In the interview, what is the name of Donny McCaslin's group?

** Opening PAGE TEXT block **

Dave Douglas: A Creative Consciousness
From left: Dave Douglas, Donny McCaslin
DD: Actually, the fourth band is something that came up at a summer festival this year. Someone said to me, "Well, you have this electric band, and Donny McCaslin has his electric bandand you haven't been working with the Quintetso why don't you put them together?" So we did. Donny's group is called Perpetual Motion and mine is called Keystone, hence the name KeyMotion. We're playing half his repertoire and half mine, and the rhythm section is kind of a cross between the two. It's a lot of fun.
AAJ: You've been in the forefront of the Fender Rhodes revival (for lack of a better term). Do you have a special love for the Rhodes, or is there something else you're trying to get to, sound-wise?
DD: I love the Fender Rhodes. I'm 48, and may have been infected by some of that same, uh, smoke [laughs] that was in the air back then when people were using both the Fender Rhodes and the Fender Rhodes replicas, which sort of took over after a certain point. But I prefer the original Fender Rhodes, which is really an acoustic instrument, if you think about it. It's hammers hitting against tines. Like a piano, there's a percussive activity taking place when you play it. It really has a warm, rich sound. When I first started writing for it in the Quintet, I felt that I could get to thicker, richer sonorities, and it could do things with sustain that an acoustic piano can't really get to. And I was looking at some of the effects in the high range; there's a bell-like quality that I could write for.

** Closing PAGE TEXT block **
** Opening GIVEN RECORDS block **

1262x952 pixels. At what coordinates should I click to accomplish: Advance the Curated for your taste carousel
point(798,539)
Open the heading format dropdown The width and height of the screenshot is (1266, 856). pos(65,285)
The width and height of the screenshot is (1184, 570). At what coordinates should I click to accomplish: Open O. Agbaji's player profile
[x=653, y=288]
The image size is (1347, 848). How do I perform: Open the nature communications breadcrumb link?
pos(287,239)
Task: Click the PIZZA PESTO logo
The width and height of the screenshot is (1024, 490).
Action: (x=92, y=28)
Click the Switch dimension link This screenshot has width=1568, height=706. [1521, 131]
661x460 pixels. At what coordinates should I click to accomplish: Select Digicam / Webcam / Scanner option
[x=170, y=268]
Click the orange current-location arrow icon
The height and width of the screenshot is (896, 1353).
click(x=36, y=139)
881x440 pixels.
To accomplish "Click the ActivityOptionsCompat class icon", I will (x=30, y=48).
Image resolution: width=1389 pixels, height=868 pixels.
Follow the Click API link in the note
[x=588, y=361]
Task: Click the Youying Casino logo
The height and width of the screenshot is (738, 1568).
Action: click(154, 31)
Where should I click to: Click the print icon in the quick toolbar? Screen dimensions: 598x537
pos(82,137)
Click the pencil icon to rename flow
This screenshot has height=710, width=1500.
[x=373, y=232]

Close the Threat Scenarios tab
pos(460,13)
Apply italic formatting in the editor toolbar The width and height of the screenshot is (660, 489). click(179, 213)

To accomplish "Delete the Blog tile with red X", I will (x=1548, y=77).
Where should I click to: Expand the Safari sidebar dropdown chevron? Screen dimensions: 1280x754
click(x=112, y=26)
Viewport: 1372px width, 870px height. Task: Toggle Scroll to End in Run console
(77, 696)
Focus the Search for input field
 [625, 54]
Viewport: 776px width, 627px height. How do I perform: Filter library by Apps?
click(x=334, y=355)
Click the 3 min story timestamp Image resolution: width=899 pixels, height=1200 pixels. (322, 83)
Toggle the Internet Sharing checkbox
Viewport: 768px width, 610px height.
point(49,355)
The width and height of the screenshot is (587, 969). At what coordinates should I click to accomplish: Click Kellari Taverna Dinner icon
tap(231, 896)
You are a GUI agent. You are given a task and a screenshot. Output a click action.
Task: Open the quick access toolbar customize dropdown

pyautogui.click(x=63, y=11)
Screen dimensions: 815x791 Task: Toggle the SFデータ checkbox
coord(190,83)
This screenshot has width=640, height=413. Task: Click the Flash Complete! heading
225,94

** Closing GIVEN RECORDS block **

> [EXERCISE ANSWER] Perpetual Motion